Shannon

Shannon

Local ‘Bondi’ author Jessica Owers has written the definitive book about Shannon:

http://www.jessicaowers.com/page9/index.html

The World War II era was a second great coming for Australian racing. After the marvellous 1930s, it produced many of the great heroes that live on in memory – Bernborough, Flight, Tranquil Star. But with these champions came the great speedster Shannon, a lightly weighted ed bay horse, foaled in September 1941 at famous Kia Ora Stud.

Shannon was by the then unproven sire Midstream, out of a Magpie mare called Idle Words. He was unexceptional as a foal, neither big nor impressive enough to command top billing at the 1943 Easter yearling sales in Sydney. But he had remarkable intelligence and a rare temperament. The Kia Ora manager, Bert Riddle, told his brother, Randwick trainer Peter Riddle, that this was the one to buy. With little competition, Peter Riddle secured the small colt for 450 guineas in April 1943.

Shannon became Sydney’s champion two year old through the 1943-44 racing season. starting seven times for three victories and three seconds. His wins included the Kirkham Stakes and the rich Sires’ Produce Stakes, but his three-year-old season was plagued by injury and mismanagement. Peter Riddle was in and out hospital with illness, and on an interrupted program Shannon started four times for a single victory in the Hobartville Stakes at Randwick.

Shannon returned in the spring of 1945 as a four year old, and a different horse. He raced five times that season for four scintillating victories and a second. Among his wins was the Epsom Handicap, and his second in the Craven Flight was no disgrace when he was pipped by the mighty mare Flight. Racing only in the spring, he came back in 1946 to an identical record – five starts for four wins, including a romping victory in the King’s Cup (pictured above) and a smashing of the Australian mile record in the George Main. His only loss that year was in the sensational, now legendary, Epsom Handicap when he was left 20 lengths at the barrier by the AJC starter Jack Gaxieu.

In the winter of 1947, Peter Riddle passed away and Shannon was sold at public auction. Fetching the highest price ever paid for a thoroughbred at auction, he went to the Randwick yard of trainer Frank Dalton for new owner W.J. Smith. He raced four times in Smith’s colours for two wins and two seconds, but as a burgeoning seven year old Shannon would not be able to recoup his purchase price. Smith promptly shipped the horse to California, heralding a rough and rocky time for the sensitive Shannon.

Pedigree questions caused Shannon to be sold twice before he ever raced in California. An exhausting issue with the American Stud Book and a supposed flaw in his pedigree took months to sort out, and it was down to Hollywood attorney Neil Steere McCarthy to do it. McCarthy paid W.J. Smith a good, though discounted, price for Shannon, and eventually he smoothed the passage for Shannon’s stud book eligibility. The horse debuted in California at Santa Anita racecourse, Los Angeles, on 24 January 1948. But over raced and misunderstood, battling acclimatisation, a new surface and a furious, often cut-throat style of running, it took Shannon six months to win a race. In that time, he became a physically different animal, much lighter than he had ever been in Australia.

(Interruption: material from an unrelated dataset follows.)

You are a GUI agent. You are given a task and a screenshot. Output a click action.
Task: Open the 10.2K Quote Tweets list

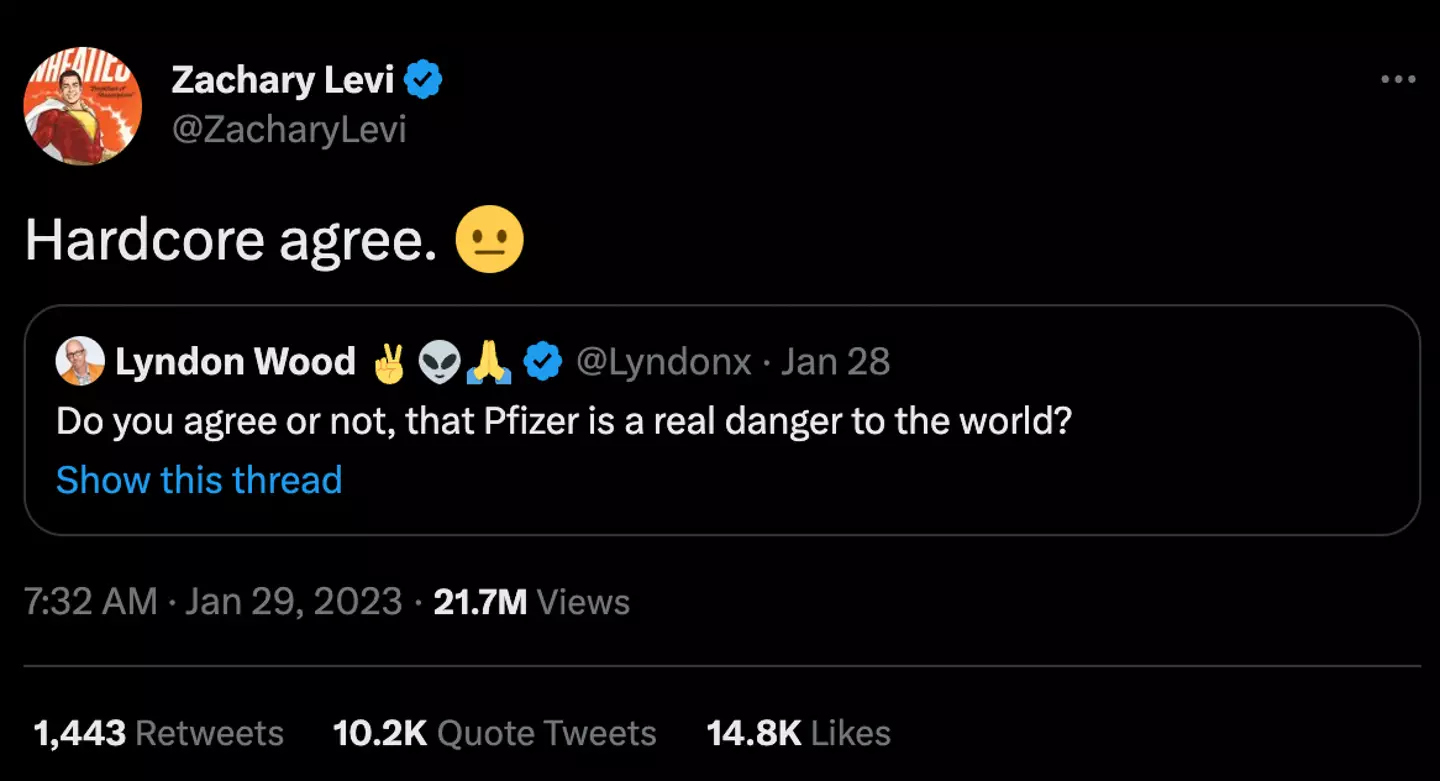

Though it took Shannon many months to find his running shoes, when he finally did he became a lightning hit across California, winning the San Francisco County Handicap in track record time, the Argonaut Handicap, Hollywood Gold Cup, Forty-Niners (equaling the American record), Golden Gate Handicap (setting a new American record and equaling the world mark), and San Francisco Handicap, setting a new track record.
By the end of 1948, Shannon was the champion horse of California, defeating the likes of On Trust and Mafosta again and again, and he became the only horse in America given any chance of defeating the boom three year old Citation. When a match between the pair almost occurred in the Tanforan Handicap on 11 December 1948, it became the racing event of the year. But the handicapper didn’t do the Australian any favours, and when he was given three pounds more than Citation, Neil McCarthy promptly retired his horse. ‘Citation’, he said, ‘was no ordinary three year old, and should not be weighted as one.’ Shannon was sold to a syndicate and went to Spendthrift Farm for stallion duties. He was one of the most popular horses to enter stud in America that year. But his career was short. On 14 May 1955, he shattered a bone over his near hock and was put down that day. His life was never properly documented… until now.